Return the data below exactly, but only from the line containing "Task: Select the 공지사항 tab" through the line containing "Task: Open the three-dots more options menu", with both of those lines included.

Input data
<<<<
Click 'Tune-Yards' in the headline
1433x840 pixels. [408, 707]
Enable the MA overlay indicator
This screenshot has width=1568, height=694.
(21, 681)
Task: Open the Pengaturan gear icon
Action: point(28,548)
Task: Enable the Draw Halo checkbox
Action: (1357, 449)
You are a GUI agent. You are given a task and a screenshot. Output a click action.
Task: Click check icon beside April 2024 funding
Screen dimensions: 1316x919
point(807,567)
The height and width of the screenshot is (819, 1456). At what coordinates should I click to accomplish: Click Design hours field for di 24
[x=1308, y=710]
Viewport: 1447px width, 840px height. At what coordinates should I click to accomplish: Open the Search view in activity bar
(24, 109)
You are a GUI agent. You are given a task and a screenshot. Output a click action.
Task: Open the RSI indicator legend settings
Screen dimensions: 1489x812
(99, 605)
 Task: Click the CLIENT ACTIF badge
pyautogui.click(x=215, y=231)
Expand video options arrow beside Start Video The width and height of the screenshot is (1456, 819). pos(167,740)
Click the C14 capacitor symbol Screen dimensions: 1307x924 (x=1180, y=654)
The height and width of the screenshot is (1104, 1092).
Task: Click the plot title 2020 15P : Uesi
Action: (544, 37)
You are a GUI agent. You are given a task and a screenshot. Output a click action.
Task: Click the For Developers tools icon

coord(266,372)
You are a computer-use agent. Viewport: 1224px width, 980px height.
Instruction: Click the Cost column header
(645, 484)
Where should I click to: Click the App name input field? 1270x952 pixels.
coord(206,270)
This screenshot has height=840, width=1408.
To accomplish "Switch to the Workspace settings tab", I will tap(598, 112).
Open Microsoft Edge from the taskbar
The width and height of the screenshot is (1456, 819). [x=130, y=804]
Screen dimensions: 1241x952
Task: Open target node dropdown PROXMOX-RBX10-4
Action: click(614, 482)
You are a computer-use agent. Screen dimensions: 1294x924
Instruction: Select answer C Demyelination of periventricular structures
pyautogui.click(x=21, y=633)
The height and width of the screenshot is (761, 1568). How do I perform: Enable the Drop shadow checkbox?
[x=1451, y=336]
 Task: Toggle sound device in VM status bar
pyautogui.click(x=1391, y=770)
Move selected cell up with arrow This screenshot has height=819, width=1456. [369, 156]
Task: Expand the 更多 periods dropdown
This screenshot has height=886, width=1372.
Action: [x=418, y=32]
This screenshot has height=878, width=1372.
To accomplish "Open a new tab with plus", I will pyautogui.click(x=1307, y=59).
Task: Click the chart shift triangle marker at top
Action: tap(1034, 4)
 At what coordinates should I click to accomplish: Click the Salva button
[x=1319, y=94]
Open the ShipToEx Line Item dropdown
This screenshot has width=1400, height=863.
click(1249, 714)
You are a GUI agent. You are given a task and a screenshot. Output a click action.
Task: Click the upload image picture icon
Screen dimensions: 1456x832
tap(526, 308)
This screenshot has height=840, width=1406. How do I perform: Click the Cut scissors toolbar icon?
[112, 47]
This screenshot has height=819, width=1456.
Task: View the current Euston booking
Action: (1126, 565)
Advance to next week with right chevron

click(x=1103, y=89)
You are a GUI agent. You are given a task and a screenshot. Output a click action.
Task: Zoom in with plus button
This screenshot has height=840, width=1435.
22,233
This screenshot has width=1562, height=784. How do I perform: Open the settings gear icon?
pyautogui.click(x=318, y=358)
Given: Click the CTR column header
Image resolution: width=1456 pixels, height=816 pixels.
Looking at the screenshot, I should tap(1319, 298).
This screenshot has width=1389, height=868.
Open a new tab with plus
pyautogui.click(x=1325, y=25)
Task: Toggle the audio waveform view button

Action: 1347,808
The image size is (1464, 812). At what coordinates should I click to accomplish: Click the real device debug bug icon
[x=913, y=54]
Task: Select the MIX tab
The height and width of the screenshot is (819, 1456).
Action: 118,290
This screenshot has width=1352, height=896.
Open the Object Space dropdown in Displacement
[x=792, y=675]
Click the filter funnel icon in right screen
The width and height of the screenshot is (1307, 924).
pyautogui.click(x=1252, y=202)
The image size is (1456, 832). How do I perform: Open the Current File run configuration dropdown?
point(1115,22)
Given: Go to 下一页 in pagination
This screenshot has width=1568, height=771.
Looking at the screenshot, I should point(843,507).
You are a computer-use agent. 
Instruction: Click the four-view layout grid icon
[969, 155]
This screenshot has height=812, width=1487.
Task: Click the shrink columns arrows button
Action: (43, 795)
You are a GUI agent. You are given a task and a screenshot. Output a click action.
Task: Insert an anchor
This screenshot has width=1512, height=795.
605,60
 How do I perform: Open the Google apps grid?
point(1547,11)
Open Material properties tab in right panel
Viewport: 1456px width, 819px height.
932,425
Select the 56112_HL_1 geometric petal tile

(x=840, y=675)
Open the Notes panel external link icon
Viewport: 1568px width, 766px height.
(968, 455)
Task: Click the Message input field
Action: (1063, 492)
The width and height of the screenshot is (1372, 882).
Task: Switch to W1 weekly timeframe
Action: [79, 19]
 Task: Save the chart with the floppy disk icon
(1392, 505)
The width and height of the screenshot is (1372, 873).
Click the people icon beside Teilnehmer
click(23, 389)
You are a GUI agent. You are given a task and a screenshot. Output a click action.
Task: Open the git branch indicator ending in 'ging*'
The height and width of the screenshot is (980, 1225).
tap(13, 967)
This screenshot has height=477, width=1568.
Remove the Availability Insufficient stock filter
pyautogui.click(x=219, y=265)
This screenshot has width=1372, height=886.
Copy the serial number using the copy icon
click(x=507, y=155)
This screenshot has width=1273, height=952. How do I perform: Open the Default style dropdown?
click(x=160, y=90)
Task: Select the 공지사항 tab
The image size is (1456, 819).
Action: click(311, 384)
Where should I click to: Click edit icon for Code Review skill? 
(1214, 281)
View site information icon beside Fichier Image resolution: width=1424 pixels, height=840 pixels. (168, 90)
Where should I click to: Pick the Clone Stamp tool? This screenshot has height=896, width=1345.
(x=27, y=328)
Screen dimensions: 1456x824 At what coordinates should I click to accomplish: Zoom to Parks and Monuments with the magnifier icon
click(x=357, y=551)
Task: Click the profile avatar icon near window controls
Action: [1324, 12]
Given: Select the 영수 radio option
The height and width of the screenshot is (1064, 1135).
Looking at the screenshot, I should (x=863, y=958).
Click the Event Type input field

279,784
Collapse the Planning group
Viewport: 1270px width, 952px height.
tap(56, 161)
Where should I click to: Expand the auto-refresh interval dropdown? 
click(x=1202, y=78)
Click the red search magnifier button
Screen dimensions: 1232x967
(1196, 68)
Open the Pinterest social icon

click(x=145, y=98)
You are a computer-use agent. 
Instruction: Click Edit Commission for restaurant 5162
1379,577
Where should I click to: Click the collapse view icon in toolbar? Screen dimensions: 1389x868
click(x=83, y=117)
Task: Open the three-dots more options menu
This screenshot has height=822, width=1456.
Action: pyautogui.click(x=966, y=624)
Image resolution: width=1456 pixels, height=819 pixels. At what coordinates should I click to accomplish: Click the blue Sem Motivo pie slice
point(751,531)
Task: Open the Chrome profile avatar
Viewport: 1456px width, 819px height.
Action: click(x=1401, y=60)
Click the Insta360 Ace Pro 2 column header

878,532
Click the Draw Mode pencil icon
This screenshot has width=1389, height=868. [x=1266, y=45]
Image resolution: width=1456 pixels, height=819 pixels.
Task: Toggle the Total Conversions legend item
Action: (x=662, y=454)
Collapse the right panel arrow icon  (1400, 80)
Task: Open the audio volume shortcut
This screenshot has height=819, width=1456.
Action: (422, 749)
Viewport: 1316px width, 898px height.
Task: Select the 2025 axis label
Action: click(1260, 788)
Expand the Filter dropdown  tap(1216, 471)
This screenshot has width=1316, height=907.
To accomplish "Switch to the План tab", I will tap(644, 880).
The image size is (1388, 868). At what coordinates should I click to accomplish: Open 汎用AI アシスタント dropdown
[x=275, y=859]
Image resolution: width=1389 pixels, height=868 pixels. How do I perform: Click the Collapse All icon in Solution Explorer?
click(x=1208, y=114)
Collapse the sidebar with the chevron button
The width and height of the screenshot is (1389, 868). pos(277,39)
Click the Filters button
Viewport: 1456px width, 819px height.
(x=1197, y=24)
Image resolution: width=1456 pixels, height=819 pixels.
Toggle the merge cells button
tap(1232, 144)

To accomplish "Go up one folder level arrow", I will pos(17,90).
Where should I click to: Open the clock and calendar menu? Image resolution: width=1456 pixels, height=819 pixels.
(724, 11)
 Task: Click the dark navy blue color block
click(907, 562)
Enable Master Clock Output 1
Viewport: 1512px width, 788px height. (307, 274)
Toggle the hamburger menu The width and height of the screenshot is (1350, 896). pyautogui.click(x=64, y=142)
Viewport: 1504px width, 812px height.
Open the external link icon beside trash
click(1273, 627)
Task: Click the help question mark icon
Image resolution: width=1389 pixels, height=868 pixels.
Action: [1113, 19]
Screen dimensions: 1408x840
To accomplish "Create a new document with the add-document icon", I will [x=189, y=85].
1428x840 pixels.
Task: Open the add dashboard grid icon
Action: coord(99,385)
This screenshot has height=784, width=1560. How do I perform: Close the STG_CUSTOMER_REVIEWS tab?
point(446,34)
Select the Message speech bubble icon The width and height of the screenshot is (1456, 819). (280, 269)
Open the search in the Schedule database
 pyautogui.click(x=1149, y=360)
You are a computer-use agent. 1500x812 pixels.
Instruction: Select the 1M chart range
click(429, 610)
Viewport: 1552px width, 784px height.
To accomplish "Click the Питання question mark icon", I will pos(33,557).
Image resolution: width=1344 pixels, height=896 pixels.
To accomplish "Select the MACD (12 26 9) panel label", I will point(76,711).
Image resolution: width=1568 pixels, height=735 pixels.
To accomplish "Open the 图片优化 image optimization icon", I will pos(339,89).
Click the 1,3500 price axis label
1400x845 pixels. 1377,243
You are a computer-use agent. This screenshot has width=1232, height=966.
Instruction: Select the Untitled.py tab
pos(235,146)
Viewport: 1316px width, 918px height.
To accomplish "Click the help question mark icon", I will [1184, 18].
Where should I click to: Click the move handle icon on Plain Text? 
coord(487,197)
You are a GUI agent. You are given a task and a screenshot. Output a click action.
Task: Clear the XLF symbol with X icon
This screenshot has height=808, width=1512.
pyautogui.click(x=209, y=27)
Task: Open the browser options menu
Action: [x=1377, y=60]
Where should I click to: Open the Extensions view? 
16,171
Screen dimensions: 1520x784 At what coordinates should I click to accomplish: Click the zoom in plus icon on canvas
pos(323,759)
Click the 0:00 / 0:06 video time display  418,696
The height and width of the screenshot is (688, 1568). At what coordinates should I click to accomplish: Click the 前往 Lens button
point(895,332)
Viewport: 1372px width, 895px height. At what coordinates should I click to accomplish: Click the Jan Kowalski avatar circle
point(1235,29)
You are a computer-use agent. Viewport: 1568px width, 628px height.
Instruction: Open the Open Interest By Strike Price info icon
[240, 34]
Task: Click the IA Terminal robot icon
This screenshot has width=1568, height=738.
>>>>
Exercise solution
Task: Select the 공지사항 tab
The image size is (1456, 819).
Action: click(311, 384)
Where should I click to: Click edit icon for Code Review skill? 
(1214, 281)
View site information icon beside Fichier Image resolution: width=1424 pixels, height=840 pixels. (168, 90)
Where should I click to: Pick the Clone Stamp tool? This screenshot has height=896, width=1345.
(x=27, y=328)
Screen dimensions: 1456x824 At what coordinates should I click to accomplish: Zoom to Parks and Monuments with the magnifier icon
click(x=357, y=551)
Task: Click the profile avatar icon near window controls
Action: [1324, 12]
Given: Select the 영수 radio option
The height and width of the screenshot is (1064, 1135).
Looking at the screenshot, I should (x=863, y=958).
Click the Event Type input field

279,784
Collapse the Planning group
Viewport: 1270px width, 952px height.
tap(56, 161)
Where should I click to: Expand the auto-refresh interval dropdown? 
click(x=1202, y=78)
Click the red search magnifier button
Screen dimensions: 1232x967
(1196, 68)
Open the Pinterest social icon

click(x=145, y=98)
You are a computer-use agent. 
Instruction: Click Edit Commission for restaurant 5162
1379,577
Where should I click to: Click the collapse view icon in toolbar? Screen dimensions: 1389x868
click(x=83, y=117)
Task: Open the three-dots more options menu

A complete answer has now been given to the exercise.